Goal of the exercise:
In your copy of the records, include every word exactly and no pictures.

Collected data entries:
_ _ _ _ _ _ _
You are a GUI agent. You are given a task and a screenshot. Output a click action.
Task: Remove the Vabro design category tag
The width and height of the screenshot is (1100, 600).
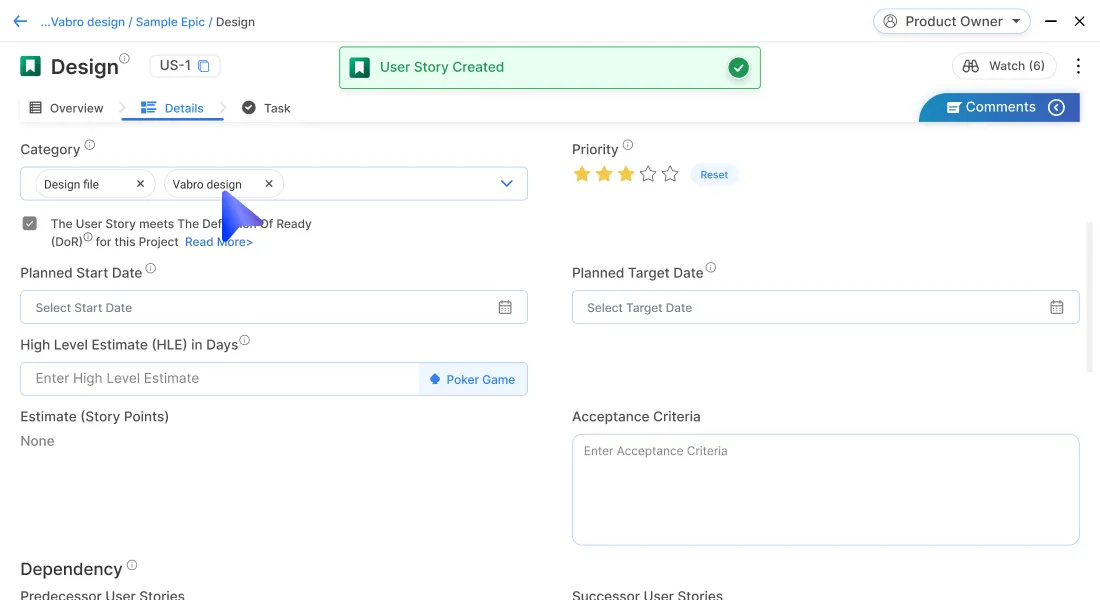pos(269,184)
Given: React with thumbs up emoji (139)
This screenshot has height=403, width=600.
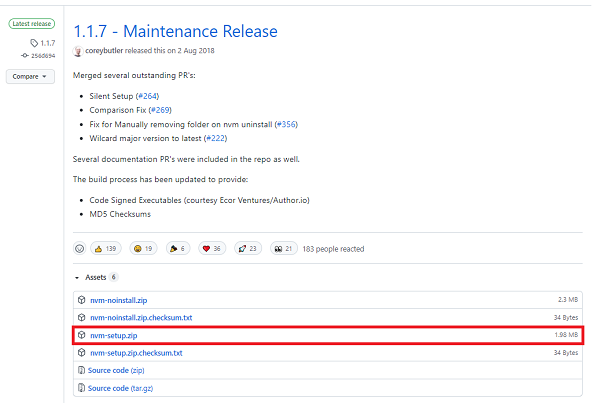Looking at the screenshot, I should pos(106,248).
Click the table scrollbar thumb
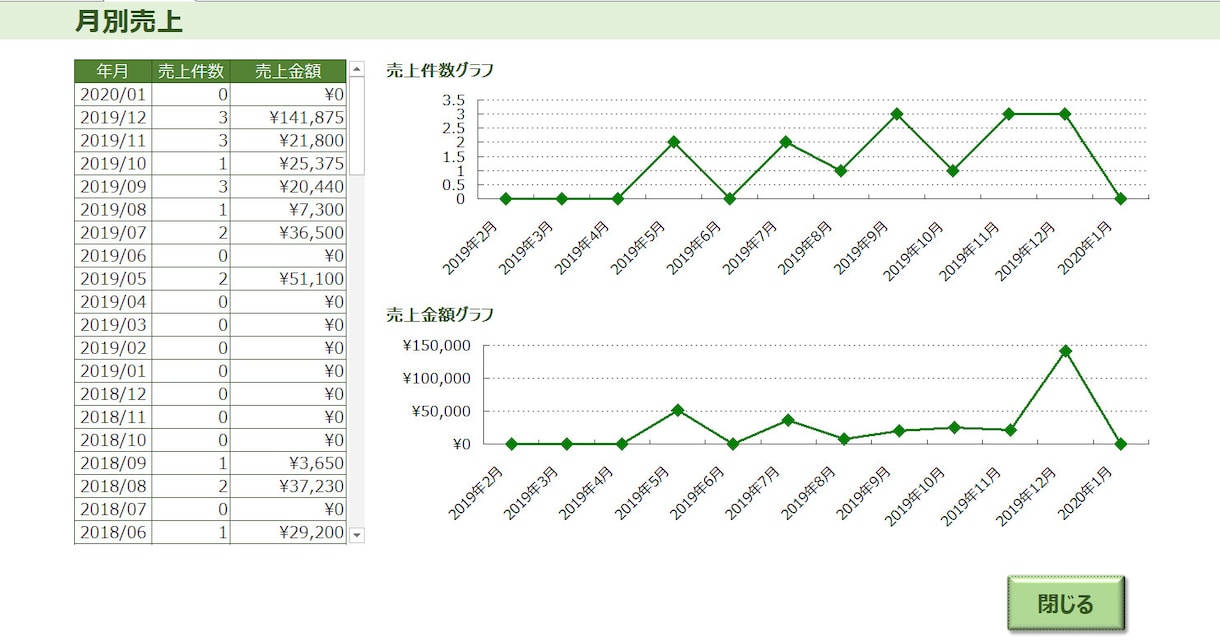 pyautogui.click(x=357, y=126)
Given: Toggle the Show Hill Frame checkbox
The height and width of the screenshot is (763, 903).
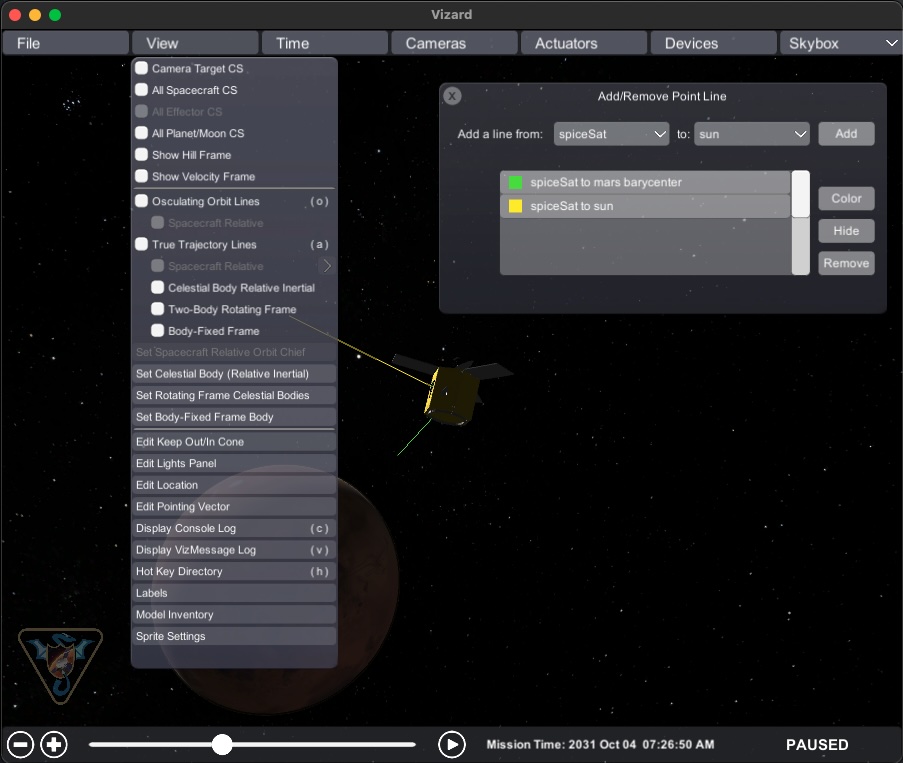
_ _ _ _ _ _ _
Expected answer:
You are a GUI agent. You are given a task and a screenshot. Output a click action.
Task: Remove the Vabro design category tag
The width and height of the screenshot is (1100, 600).
pos(269,184)
Given: React with thumbs up emoji (139)
This screenshot has height=403, width=600.
Looking at the screenshot, I should pos(106,248).
Click the table scrollbar thumb
 pyautogui.click(x=357, y=126)
Given: Toggle the Show Hill Frame checkbox
The height and width of the screenshot is (763, 903).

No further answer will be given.